Santa Barbara city officials share results of public parking workshop

In addition to efforts to improve parking congestion, staff discusses AB 516, a bill that aims to limit authority to tow vehicles.

SANTA BARBARA—Santa Barbara Harbor Commission is back in session after a brief summer break. A major point of discussion at the latest meeting, held on July 18, was one many in SoCal are worried about: public parking.

At the meeting Brian Bosse, waterfront business manager for the City of Santa Barbara, stated, “As many of you may know, parking at the waterfront, public parking lots, has long been in demand. Increased popularity at the Funk Zone, the reopening of Lower State Street, the explosion of standup paddleboarding has put pressure on our parking lots.”

Parking in Santa Barbara on a busy afternoon, like parking in most coastal cities, typically reaches capacity.

Bosse continued that staff have received many complaints from the public, slip permittees, business, visitors “and pretty much everyone else in between.”

In an effort to receive more feedback about the parking, Santa Barbara waterfront officials have held a public meeting to learn more. The Waterfront Parking Issues Workshop was held on June 13 and results were announced at Santa Barbara Maritime Museum’s Munger Theater on July 22. A published summary of the subcommittee’s findings is currently available on the city’s official website.

Waterfront officials reached out to the community and invited members of the public to attend through public notices and the Blackboard email notifications. According to Bosse, between 50 and 60 people attended.

“This [the workshop] was strictly to gather input and know what’s going on in our lots,” said Bosse, who also explained that staff did not intervene or look to seek a solution as much as listen to feedback and take notes.

Those attending the workshop were separated into groups of five so that all voices could be heard. Three questions were asked during the workshops:

  1. What is currently working well?
  2. What needs to be fixed?
  3. What needs to be left alone?

Bosse stated, at the harbor commission meeting, that there was a healthy amount of feedback of the first two questions. However, some attendees were confused by the last of the three questions.

“When you look at it, that’s [the question] is a bit confusing, so we’ll tighten it up next time.”


Public Feedback Results

According to the staff report found online, there was a robust discussion that yielded quite a number of answers to the questions posed above.

Generally participants were happy with the parking permitting system, but suggested more enforcement was necessary to make sure vehicles do not overstay their welcome.

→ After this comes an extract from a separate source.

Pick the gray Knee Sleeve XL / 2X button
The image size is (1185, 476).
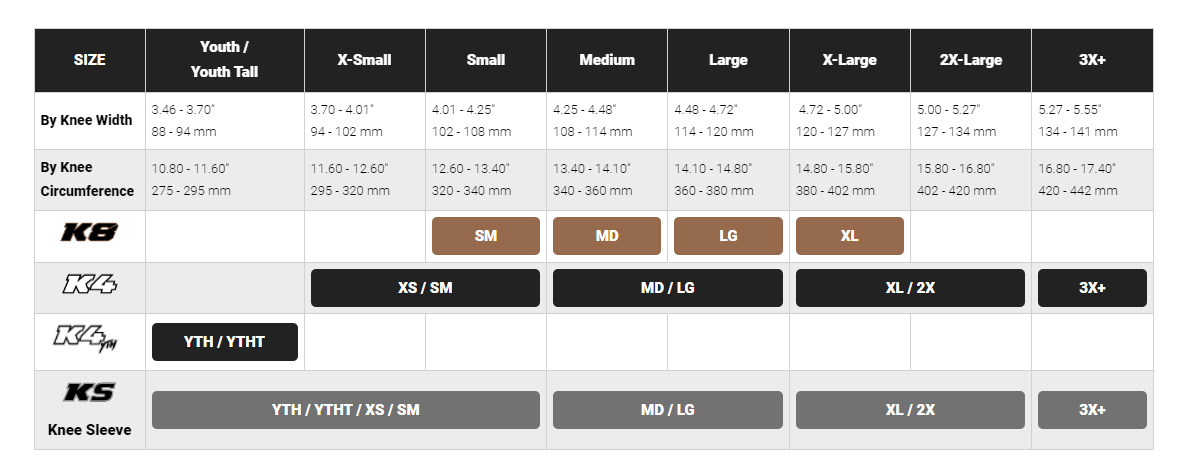coord(910,410)
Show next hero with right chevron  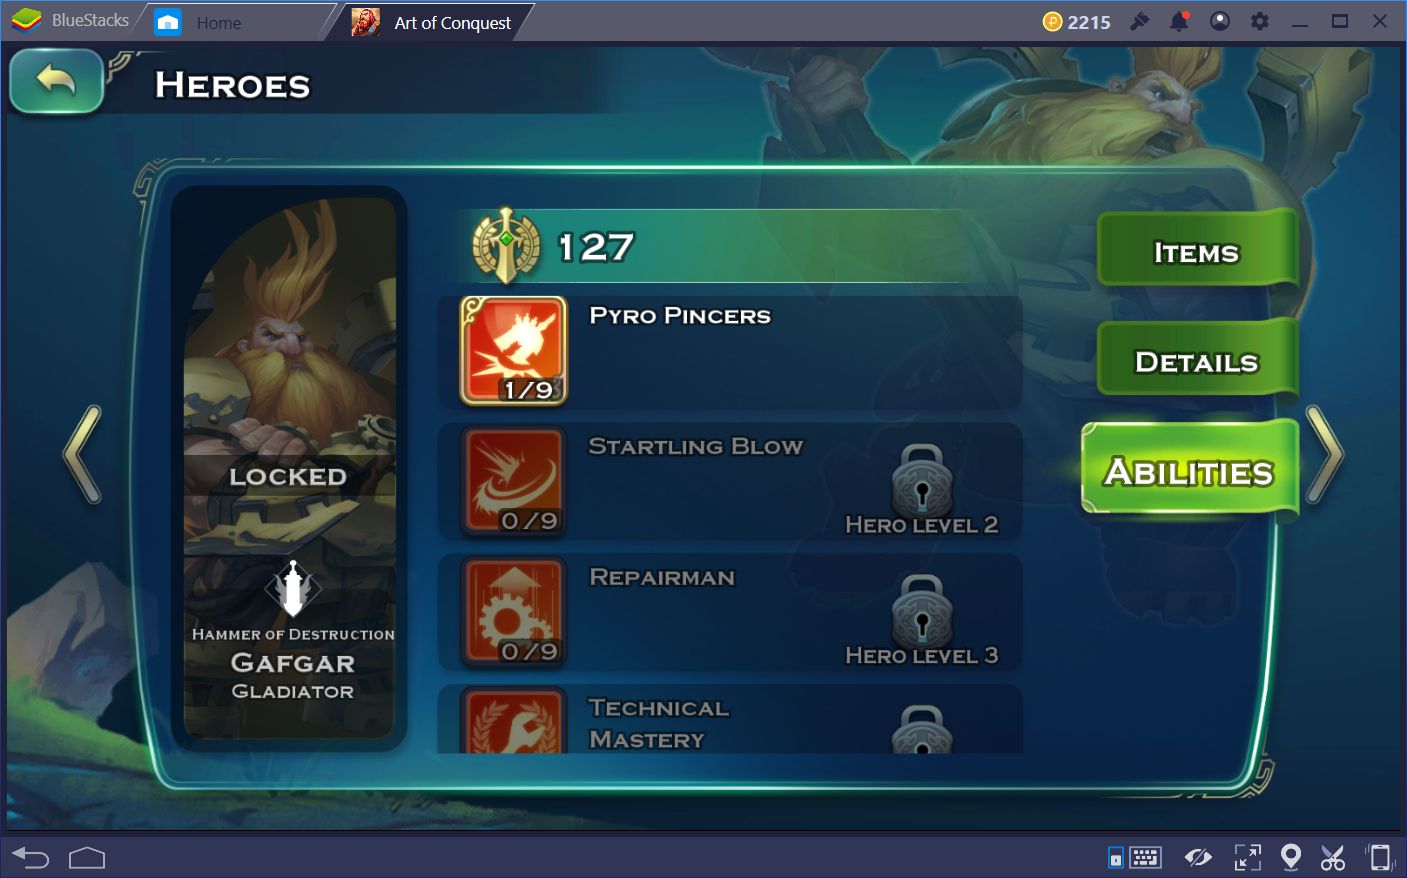click(1324, 456)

Some suggested possible too many permits were issued and that more parking should be available on streets that currently do not allow parking. Boaters appeared to like the 3-hour launch ramp parking, but felt that the area could be redesigned to offer more joint-use parking at Sea Landing. Others felt that the long-term storage/van parking posed a problem.

Bosse and Harbor Operations Manager Mick Kronman prepared a draft amendment to Santa Barbara’s Municipal Code, Chapter 17.36 on Waterfront Parking.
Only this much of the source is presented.